Assignment: What is needed here is a word-for-word copy of all the entries below.

● ● ● ● ● ● ●

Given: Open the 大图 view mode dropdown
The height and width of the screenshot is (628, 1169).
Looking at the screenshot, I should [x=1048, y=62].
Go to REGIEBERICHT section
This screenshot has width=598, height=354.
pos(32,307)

● ● ● ● ● ● ●

Answer for this exercise:
Given: Open the 大图 view mode dropdown
The height and width of the screenshot is (628, 1169).
Looking at the screenshot, I should [x=1048, y=62].
Go to REGIEBERICHT section
This screenshot has width=598, height=354.
pos(32,307)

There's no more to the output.